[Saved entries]
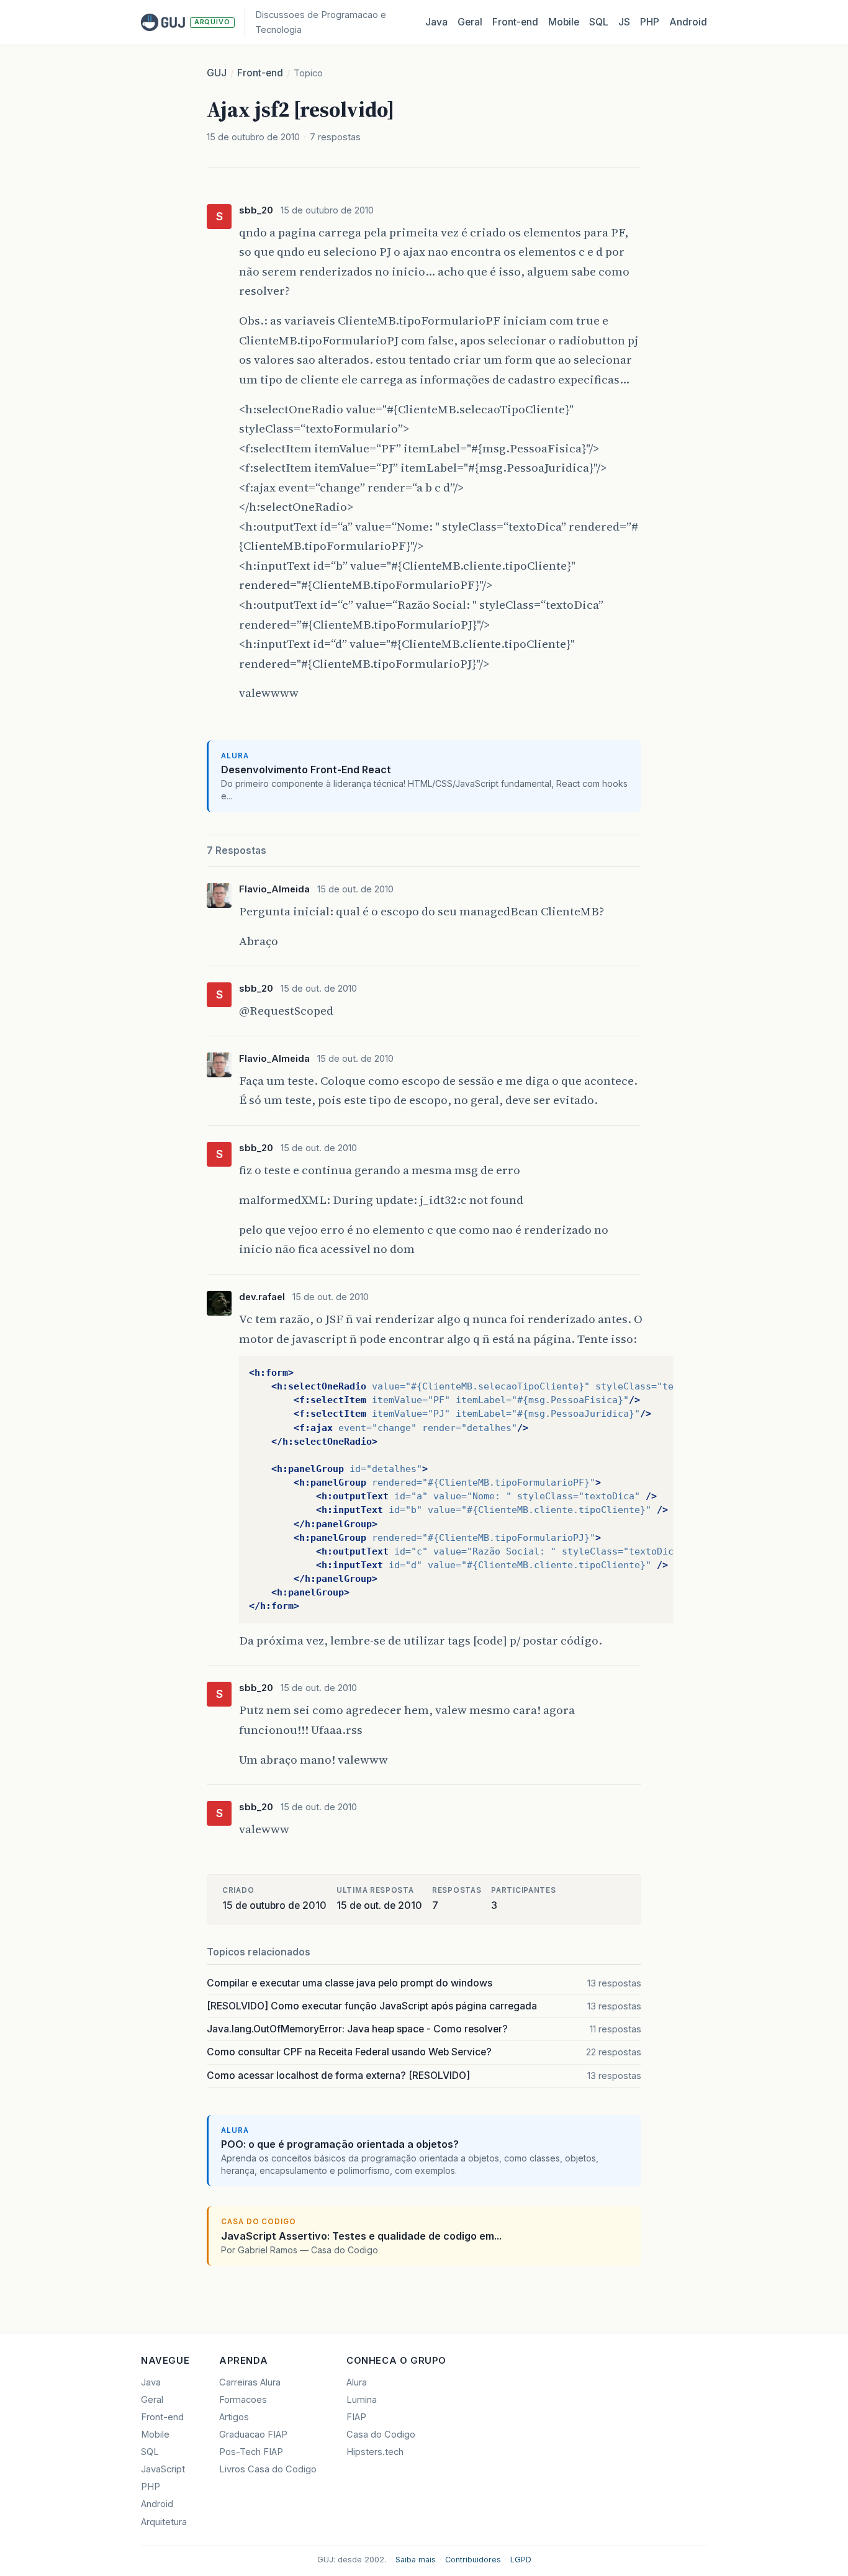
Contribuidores (473, 2559)
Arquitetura (164, 2522)
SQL (598, 22)
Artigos (234, 2417)
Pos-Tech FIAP (251, 2451)
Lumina (361, 2399)
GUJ (217, 73)
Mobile (563, 22)
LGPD (520, 2559)
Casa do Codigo (380, 2434)
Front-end (260, 73)
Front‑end (515, 22)
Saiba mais (415, 2559)
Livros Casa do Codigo (268, 2469)
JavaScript (163, 2469)
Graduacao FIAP (253, 2434)
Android (688, 22)
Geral (470, 22)
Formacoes (243, 2399)
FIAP (356, 2417)
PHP (649, 22)
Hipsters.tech (375, 2451)
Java (436, 22)
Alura (356, 2382)
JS (624, 22)
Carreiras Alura (250, 2382)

* [Exercise instructions]: Find the line with "Livros Casa do Codigo (268, 2469)" in the data above. Restate it and all later lines word for word, ending with the last line.

* [Task response]:
Livros Casa do Codigo (268, 2469)
JavaScript (163, 2469)
Graduacao FIAP (253, 2434)
Android (688, 22)
Geral (470, 22)
Formacoes (243, 2399)
FIAP (356, 2417)
PHP (649, 22)
Hipsters.tech (375, 2451)
Java (436, 22)
Alura (356, 2382)
JS (624, 22)
Carreiras Alura (250, 2382)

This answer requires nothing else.